» **Extracted text**:
*-*-*
The difference is we’ve spent years mastering those distinctions that you get in the Landmark forum or the rest of the … for living. Those distinctions are designed to produce the kind of human being who can be with anyone at any time under any circumstance and have power, freedom, self-expression, and peace of mind. That’s not too bad.

Pete Mockaitis
Yeah, I remember a couple of them, and then hopefully others have just sort of taken root and even if I can’t consciously summon them. But we did this one exercise – there was some – it was intense. There were – I remember we did this one exercise.

Pete Mockaitis
All we did was we stood very close, maybe like a foot away from another person and just staring at them in the face and looking at their eyes. It was. It was powerful. It’s like there’s nothing to be afraid of or intimidated about. We’re just two human beings in space nearby each other right now. But no one does that, so it was really noteworthy in terms of the effect it had.

Josselyne Herman
Yeah, that’s The Be With exercise.

Josselyne Herman
Yeah, that’s in the advanced course, which is I think one of the most profound opportunities to actually discover what it’s like to just be with people without all the stories or the fear or the … we add to being with people.

It’s really – it’s something that you can practice with all people because we don’t do it as you said. Go home with the person that you live with and just actually just be with them without having to fill the space with talking.

That might not work on the radio or in a podcast, but as you go to actually be with people, it’s quite remarkable because you can see yourself in all people and distance between you and people and all that fear and all that story and all that kind of whatever stops us from being with people fully gets disappeared in that exercise and people get a real experience of being someone beyond their individual thingness.

Pete Mockaitis
Very cool. You’ve got a few areas of expertise. I’d like to dig into a few. Can you tell us how can we be superman or superwoman without experiencing a whole lot of stress all the time?

Josselyne Herman
Well, it really is the context … decisive because – I don’t know if you’ve ever heard that term before, but some people have, some people haven’t. But if I hold my finger up and I say, okay, the context is body part. What’s right there is what?

Pete Mockaitis
A finger.

Josselyne Herman
Exactly. If I say now the context is number, what’s right there?

Pete Mockaitis
One.

Josselyne Herman
Is a one. If I say the context is now direction, it might be up. It’s not that the content of your life is giving you stress, it’s the context in which you’re viewing it or holding it or experiencing it.

If the context is “Oh my God, I’m overwhelmed,” then it doesn’t even matter if you only have 5 things to do or 55 things to do, you’re going to experience it inside of that lens. The context is really what … your experience of life. I have a lot of content, but it doesn’t occur for me as stressful because I’m operating inside of the context of having it all.

Pete Mockaitis
Okay. Interesting, as opposed to “I’ve got to go do this next thing. Ah!”

Josselyne Herman
Yes, exactly. I also deal with everything in my calendar rather than my head which helps because you can’t actually double book yourself in reality. You only do that when you’re using your thoughts as a test for reality.
*-*-*
» **Provided data**:
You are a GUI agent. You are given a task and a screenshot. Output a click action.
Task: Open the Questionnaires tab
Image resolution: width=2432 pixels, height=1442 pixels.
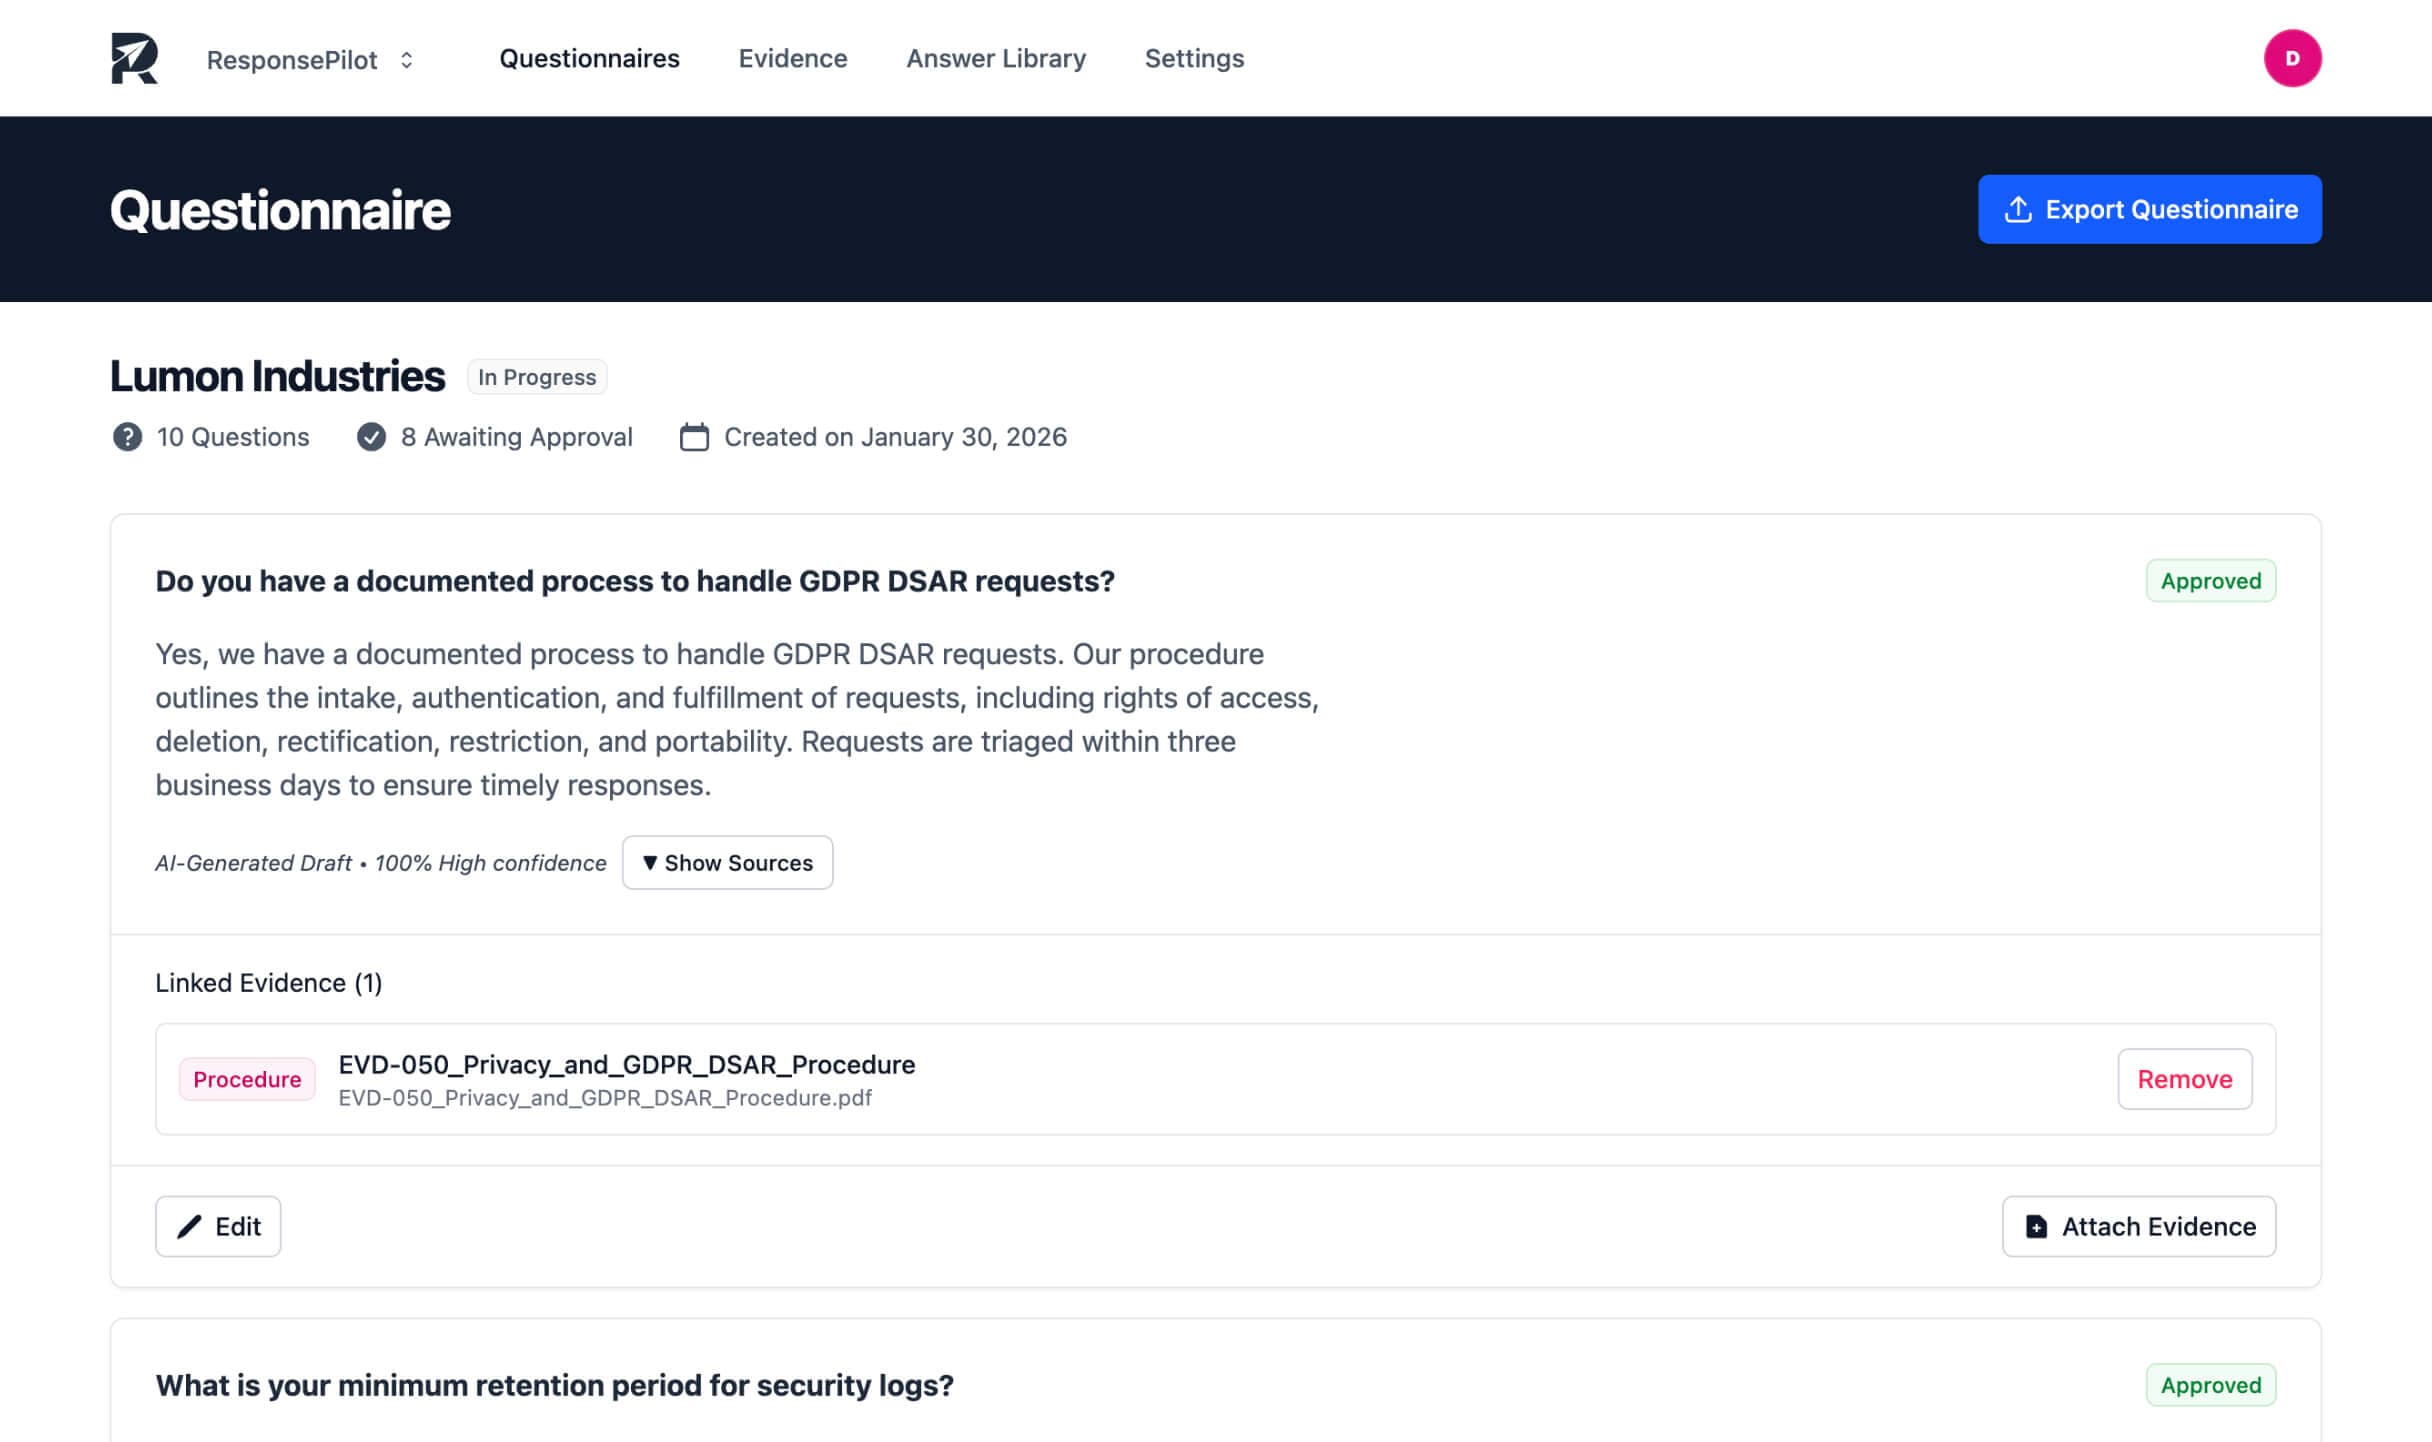tap(589, 59)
*-*-*
» **Tasks to carry out**:
(A) According to the interview transcript, what four things are the Landmark distinctions meant to let a person have with anyone, at any time, under any circumstance?
(B) Carry on the interview transcript about stress and context from its final line, keeping the same two speakers and the same topic.
The material has no connection to the interview transcript.

» **Results of the exercise**:
(A) Power, freedom, self-expression, and peace of mind.

(B)
Pete Mockaitis
Yeah, okay. I’m with you there. Then how does one go about establishing that context? You just say, “I’m having it all?” Is that all there is to it or what’s done to make that context real and cemented and take root and effect?

Josselyne Herman
Well, one thing is people – the first step that I would recommend people do is get clear about what really matters to you. What is the picture of what you really want? Not necessarily something connected to your past or what’s practical or what’s doable based on your credentials, but what do you want.

If you can create that picture and actually look at what it looks like, you can see what it looks like, then you can begin to design your actions to fulfill on that versus being limited to what you think is doable based on your path.

A lot of it has to do with what’s your vision for your life, for your family, for your company, whatever you’re dealing with. Like for you with what you’re doing with this podcast, what’s your vision for that other than just going through an interview because it’s in your date book? It’s like okay, but what are you really creating with the messages that you’re putting out there in the world for your listeners?

Pete Mockaitis
Absolutely. It’s easy I find to sort of slip in and out of that a bit in terms of I am transforming the experience of work and unleashing energy and happiness for professionals everywhere versus I’ve got to get this thing out before the publish date.

Josselyne Herman
Yeah, and if you aren’t in the context that you say you’re up to for other people, then it’s inauthentic. If you’re transforming the experience of work and this is your work, that would be kind of like do as I say, not as I do, right?

Keeping that real for yourself – I know in my office, I make sure that the environment is one of team and support and integrity and fun. If it’s not that way in my office, I have everything to say about whether I can bring that to my office. I’m not looking for it from my office; I’m bringing it to my office so that people have that experience when they work with me.

Pete Mockaitis
That’s awesome. Any other perspectives in terms of keeping that context real? You’re getting clear on what you want. You are sort of returning to that frequently. Anything else?

Josselyne Herman
Yeah, I would definitely keep it written down because the world just kind of happens and your life just kind of happens and you end up, like you said, going in and out of just kind of going through life and living it on the other side of that. It’s easy to fall into that default going through life, getting through this to the next thing, to the next thing.

But the second thing I would recommend is really to brainstorm with other people. Don’t try and do it all in yourself in your head. Your thinking is limited to your own brain. Borrow other people’s brains and really look at what your vision is and how it can be accomplished, not just from what you see in your linear vision, but non-linear about it and actually work with people to get their perspective and ideas for actions that you can take. You don’t know what they might see that you don’t see.

Pete Mockaitis
When we’re borrowing other people’s brains, do you have any best practices associated with leading those people to say yes to the borrowing and some of the best questions to surface the perfect wisdom?

Josselyne Herman
Again, it depends on what you’re dealing with. The context is, again, decisive always. Whatever you’re out to accomplish. First share your vision. If you don’t share your vision, then nobody can contribute to accomplishing it for you.

If you can share it with people and what you see possible if that vision got accomplished, then people can have a space to contribute to you their ideas and their perspectives and what they see. All of the sudden your vision is malleable and it’s not like a thing that you’re going to do. It becomes something that is morphable into something else based on what other people contribute.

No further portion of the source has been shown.